Black-eyed children or black-eyed kids, in American contemporary legend, are paranormal creatures that resemble children between ages 6 and 16, with pale skin and black eyes, who are reportedly seen hitchhiking or begging, or are encountered on doorsteps of residential homes.

History
While tabloid coverage of these creatures has claimed that tales of black-eyed children have existed since the 1980s, most sources indicate that the legend originated from 1996 postings written by Texas reporter Brian Bethel on a "ghost-related mailing list," relating two alleged encounters with "black-eyed kids." Bethel describes encountering two such children in Abilene, Texas in 1996, and claims that a second person had a similar, unrelated encounter in Portland, Oregon. Bethel's stories have become regarded as classic examples of creepypasta, and gained such popularity that he published a FAQ "just to keep up with demand for more info about the new urban legend." In 2012, Brian Bethel told his story on reality TV series Monsters and Mysteries in America. He wrote a follow-up article for the Abilene Reporter News, describing his experience and maintaining his belief that it was legitimate.

[Item position listing]
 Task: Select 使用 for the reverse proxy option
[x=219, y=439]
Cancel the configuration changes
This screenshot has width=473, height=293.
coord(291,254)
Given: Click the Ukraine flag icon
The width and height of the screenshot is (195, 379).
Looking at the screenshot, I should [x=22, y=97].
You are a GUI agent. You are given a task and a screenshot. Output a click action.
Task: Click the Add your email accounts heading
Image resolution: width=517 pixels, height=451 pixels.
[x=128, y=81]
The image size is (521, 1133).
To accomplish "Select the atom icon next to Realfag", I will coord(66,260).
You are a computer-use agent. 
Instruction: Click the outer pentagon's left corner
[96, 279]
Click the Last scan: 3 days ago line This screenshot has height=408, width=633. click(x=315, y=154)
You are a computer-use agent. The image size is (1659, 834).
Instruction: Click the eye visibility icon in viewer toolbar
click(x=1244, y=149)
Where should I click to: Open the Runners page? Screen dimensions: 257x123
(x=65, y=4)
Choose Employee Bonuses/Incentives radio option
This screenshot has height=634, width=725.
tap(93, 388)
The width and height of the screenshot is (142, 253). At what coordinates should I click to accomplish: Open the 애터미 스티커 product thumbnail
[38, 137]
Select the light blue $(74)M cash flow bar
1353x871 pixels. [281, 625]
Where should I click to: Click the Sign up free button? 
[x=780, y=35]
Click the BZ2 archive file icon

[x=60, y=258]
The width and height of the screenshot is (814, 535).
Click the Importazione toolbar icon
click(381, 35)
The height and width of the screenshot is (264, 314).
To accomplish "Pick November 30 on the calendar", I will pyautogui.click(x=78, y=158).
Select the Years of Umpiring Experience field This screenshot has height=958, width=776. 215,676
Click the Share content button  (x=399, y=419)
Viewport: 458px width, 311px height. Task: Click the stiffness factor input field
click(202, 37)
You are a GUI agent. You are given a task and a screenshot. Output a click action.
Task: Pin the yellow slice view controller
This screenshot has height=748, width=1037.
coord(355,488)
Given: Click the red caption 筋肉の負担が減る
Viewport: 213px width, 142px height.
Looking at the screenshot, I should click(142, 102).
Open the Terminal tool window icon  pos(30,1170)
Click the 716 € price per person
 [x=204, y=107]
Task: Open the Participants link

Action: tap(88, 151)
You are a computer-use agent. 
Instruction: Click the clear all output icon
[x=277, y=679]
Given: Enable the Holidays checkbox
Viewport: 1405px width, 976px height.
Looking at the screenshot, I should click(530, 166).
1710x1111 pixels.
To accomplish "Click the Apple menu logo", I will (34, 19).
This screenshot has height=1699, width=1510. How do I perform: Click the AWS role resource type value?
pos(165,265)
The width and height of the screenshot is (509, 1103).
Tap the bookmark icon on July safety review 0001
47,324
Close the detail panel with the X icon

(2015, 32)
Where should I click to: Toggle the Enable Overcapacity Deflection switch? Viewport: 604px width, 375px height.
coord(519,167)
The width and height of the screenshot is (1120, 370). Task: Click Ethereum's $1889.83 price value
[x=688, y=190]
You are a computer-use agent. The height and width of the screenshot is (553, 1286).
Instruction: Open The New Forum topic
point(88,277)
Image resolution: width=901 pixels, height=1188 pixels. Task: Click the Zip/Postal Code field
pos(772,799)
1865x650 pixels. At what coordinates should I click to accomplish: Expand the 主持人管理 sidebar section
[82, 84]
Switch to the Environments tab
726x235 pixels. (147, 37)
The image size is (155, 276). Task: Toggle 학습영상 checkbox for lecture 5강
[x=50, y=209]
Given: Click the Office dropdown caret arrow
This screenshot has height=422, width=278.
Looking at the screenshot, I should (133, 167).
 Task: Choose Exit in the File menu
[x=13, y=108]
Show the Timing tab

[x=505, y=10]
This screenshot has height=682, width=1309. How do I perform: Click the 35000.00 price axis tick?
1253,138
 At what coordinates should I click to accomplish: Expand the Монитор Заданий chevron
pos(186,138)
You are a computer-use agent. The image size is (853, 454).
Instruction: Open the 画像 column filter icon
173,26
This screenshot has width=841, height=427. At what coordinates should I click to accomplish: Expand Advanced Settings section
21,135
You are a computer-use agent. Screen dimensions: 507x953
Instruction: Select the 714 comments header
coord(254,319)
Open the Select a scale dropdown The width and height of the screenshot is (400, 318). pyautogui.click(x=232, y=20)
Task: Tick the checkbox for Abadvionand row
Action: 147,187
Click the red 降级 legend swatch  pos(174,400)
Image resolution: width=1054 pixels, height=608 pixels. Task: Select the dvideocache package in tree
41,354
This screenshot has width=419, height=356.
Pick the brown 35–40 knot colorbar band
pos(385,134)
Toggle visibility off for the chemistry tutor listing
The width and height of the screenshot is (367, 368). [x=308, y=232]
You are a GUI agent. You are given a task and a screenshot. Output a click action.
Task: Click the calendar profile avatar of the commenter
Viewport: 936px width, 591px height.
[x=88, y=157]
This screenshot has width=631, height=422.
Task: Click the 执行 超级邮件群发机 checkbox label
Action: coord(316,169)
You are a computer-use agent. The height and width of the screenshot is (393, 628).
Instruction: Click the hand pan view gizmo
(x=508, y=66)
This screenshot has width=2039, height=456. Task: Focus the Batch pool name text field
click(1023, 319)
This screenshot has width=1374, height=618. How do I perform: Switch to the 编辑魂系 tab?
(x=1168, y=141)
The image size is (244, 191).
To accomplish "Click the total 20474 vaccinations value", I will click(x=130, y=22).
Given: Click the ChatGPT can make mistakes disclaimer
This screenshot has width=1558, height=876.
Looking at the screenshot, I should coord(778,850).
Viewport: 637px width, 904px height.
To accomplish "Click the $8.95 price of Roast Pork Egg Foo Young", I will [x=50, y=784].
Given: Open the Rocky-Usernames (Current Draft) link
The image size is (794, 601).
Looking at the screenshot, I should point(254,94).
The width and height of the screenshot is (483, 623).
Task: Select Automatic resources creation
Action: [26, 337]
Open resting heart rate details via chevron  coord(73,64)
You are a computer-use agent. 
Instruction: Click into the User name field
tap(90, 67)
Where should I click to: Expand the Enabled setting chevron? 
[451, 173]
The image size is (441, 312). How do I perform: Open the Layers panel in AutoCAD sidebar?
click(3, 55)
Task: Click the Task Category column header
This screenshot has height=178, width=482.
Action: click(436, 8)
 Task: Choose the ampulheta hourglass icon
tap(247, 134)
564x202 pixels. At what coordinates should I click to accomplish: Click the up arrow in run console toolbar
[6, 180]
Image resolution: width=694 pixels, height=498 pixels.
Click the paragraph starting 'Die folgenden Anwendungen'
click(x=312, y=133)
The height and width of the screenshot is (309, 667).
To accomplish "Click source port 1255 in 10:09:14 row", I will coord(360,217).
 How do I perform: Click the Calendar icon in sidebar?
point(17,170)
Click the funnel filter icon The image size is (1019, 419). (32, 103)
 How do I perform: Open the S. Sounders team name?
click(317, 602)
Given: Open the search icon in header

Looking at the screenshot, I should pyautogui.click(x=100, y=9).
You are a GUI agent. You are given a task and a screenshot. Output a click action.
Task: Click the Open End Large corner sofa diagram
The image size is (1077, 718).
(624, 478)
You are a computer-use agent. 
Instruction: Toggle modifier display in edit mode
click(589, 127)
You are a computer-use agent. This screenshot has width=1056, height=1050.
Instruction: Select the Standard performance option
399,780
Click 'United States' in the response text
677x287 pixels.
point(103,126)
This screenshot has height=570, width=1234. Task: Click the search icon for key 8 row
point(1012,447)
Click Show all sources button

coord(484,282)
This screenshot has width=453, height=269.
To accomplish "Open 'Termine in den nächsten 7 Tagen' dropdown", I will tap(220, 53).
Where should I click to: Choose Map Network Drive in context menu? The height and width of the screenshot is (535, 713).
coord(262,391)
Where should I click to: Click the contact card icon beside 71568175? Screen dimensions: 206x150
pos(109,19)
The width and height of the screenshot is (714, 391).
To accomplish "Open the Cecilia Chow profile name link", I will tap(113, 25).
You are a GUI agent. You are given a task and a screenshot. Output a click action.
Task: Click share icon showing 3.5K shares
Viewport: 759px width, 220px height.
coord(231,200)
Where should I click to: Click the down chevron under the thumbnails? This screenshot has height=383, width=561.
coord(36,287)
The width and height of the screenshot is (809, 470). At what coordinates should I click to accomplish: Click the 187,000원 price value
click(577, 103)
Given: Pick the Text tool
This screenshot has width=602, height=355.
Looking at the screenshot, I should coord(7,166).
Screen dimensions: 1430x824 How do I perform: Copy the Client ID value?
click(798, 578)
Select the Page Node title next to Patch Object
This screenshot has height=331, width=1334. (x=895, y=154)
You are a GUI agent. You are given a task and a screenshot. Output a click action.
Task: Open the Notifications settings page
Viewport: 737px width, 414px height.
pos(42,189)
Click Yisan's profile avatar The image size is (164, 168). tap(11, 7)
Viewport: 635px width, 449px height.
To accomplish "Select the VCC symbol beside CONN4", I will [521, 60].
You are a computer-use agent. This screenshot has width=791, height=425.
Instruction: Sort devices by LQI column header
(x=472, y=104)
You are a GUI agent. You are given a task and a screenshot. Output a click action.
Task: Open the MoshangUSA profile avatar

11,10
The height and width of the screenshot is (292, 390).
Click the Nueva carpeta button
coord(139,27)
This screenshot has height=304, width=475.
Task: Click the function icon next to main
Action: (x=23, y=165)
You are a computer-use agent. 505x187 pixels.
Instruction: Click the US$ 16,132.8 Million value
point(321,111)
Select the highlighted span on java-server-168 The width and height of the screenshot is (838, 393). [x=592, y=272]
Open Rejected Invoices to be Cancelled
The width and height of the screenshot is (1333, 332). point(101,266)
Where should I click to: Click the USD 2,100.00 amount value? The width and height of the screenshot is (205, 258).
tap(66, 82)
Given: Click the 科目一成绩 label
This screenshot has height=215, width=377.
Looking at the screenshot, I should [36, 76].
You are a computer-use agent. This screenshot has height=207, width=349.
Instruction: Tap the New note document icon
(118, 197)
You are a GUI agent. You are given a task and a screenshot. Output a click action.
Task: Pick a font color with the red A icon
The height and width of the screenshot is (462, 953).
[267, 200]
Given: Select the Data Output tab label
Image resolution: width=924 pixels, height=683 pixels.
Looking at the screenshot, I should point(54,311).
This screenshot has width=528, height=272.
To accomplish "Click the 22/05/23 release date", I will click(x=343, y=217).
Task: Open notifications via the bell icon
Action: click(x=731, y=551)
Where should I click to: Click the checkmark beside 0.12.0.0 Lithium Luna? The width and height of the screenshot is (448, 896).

[Exercise] Please extract the stretch of the black-eyed children text from "Black-eyed children or" through "of residential homes.", word for word. The listing isn't needed here.

[Result for this exercise]
Black-eyed children or black-eyed kids, in American contemporary legend, are paranormal creatures that resemble children between ages 6 and 16, with pale skin and black eyes, who are reportedly seen hitchhiking or begging, or are encountered on doorsteps of residential homes.